Есть у меня приятель, его зовут Каганович, юридические консультации, правовая защита; и с ним произошел такой случай. Его подружка решила, что им время как-то более четко оформить свои отношения, поскольку встречались они уже третий месяц, а дальше пьяного секса дело не шло. И не то чтобы им это не нравилось, просто однажды она сама предложила перевезти к нему вещи. Как это обычно происходит, однажды утром он куда-то спешил и, не имея лишних ключей, помогал ей собраться. Утром она собираться не любила, то есть она не любила собираться вообще, а утром об этом и речи не могло быть. Она по ошибке хватала его одежду, допивала вчерашнюю водку, стоявшую на ночном столике, тушила окурки в его чае — одним словом, он опаздывал, а она не уходила. «Послушай, — сказала она, отдавая ему его ботинок, в который уже успела пролить водку, — чего ты мучаешься, давай я перевезу к тебе вещи, и все будет хорошо». «Думаешь? — засомневался он. — Ну ладно, давай, только сейчас выметайся отсюда, я опаздываю». Она обиженно запустила в него ботинком. Вернулась она на следующее утро, таща за собой безразмерный чемодан. «Я взяла вещи повседневного употребления, — заявила она холодно. — Меня не хотели пускать с ними в трамвай, представляешь? Где можно положить мои книги?» Из книг она привезла третий том энциклопедии на букву «г». «Остальные ты что, уже прочитала?» — спросил Каганович. «Я генетикой занимаюсь», — ответила она и положила третий том под подушку.

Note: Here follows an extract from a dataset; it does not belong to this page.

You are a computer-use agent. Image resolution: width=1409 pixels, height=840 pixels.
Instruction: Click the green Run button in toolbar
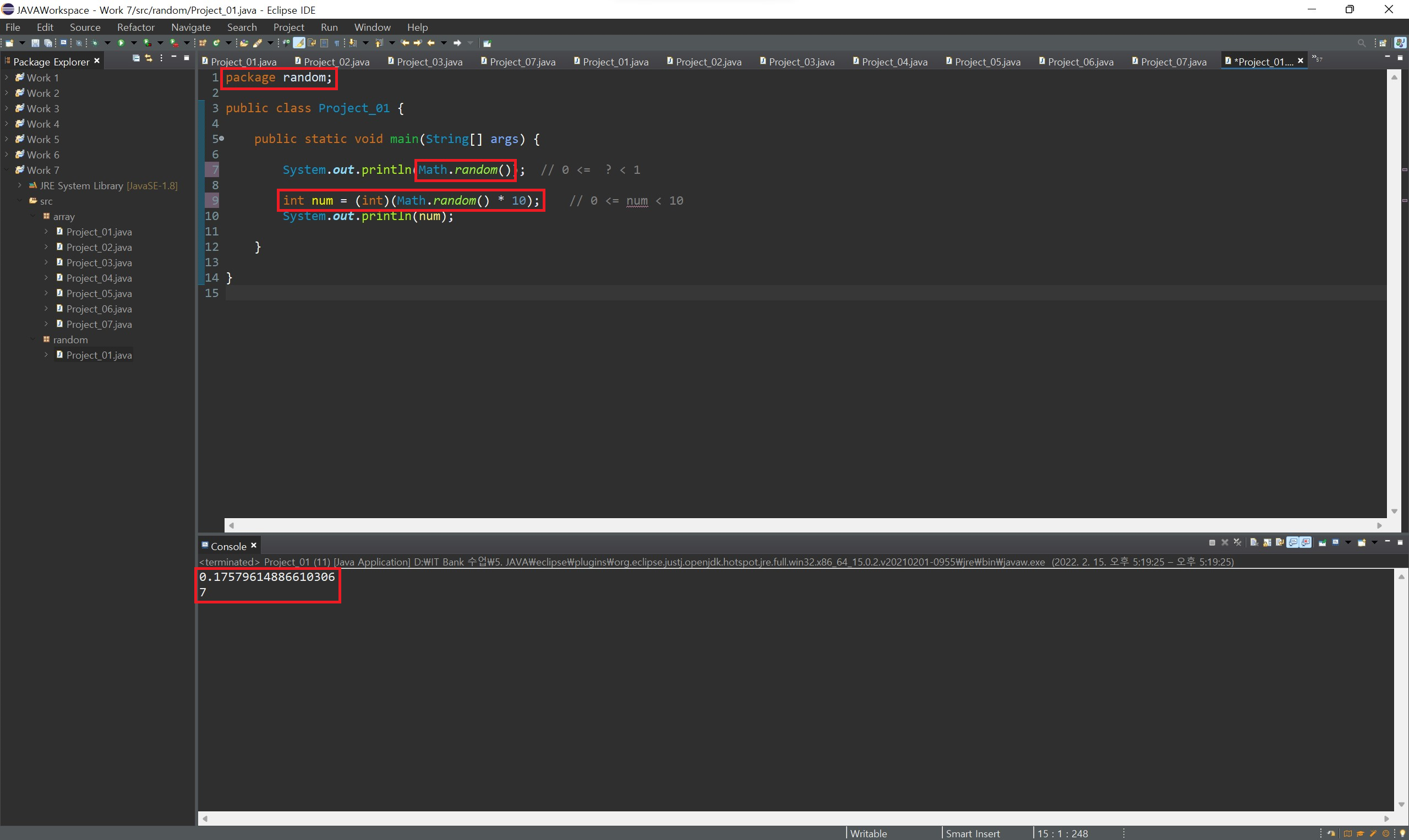point(121,43)
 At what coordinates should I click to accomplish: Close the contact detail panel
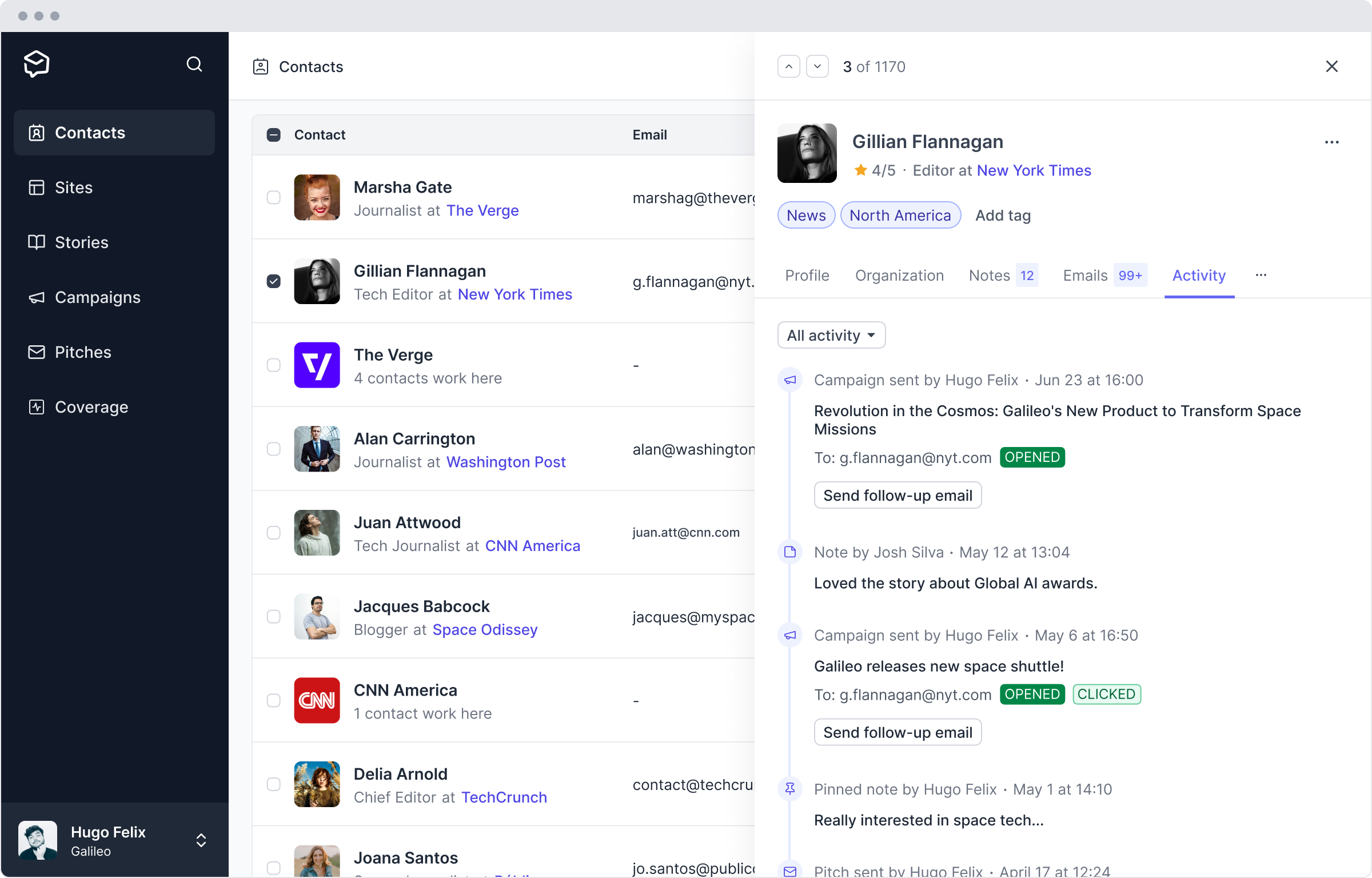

На самом деле она к нему не переехала, она и дальше пропадала где-то неделями, появлялась на день, точнее, на ночь и снова исчезала. Вещи лежали посреди комнаты. Каганович долго к ним привыкал, пытался собрать их, сложить в кучу, но она каждый раз приходила и вываливала из чемодана какие-то коробки и пакеты, свертки и альбомы. «Не трогай мои вещи, — обижалась она, — не трогай их и не ройся в моем чемодане, извращенец». Она была идеальным объектом для клептомании, поскольку с вещами у нее отношения откровенно не складывались. Она постоянно оставляла их в барах и столовых, забывала на почте и теряла в трамваях, которыми откуда-то добиралась. Каганович даже не знал точно, где она живет. Приблизительно представлял себе, поскольку она часто ездила трамваями, и при желании можно было бы как-то проследить за маршрутом, находя в вагонах и на остановках ее зонтики и блокноты, карандаши и фломастеры, другие вещи ее повседневного употребления. Идя за ними, можно было бы вычислить ее жилище, усеянное еще бо́льшим количеством одежды и книжек, вязаных шапок и перчаток. У нее было очень много вещей. Возможно, именно поэтому она не хотела переезжать из своего злосчастного обиталища, о котором рассказывала страшные истории, мол, трамваи, соседи, постоянно исчезают вещи. Она с ужасом думала, как придется все это собирать, распихивать по чемоданам, тянуть на себе. Каганович думал об этом с неменьшим ужасом. Одним словом, тема их пугала, и они старались об этом не говорить. Они вообще старались не говорить — в подобных случаях, когда люди могут рассказать друг другу так много, они, как правило, молчат. Потому что в подобных случаях любая попытка о чем-то поговорить превращается во вскрытие тела с последующим стремлением спрятать труп куда-нибудь подальше.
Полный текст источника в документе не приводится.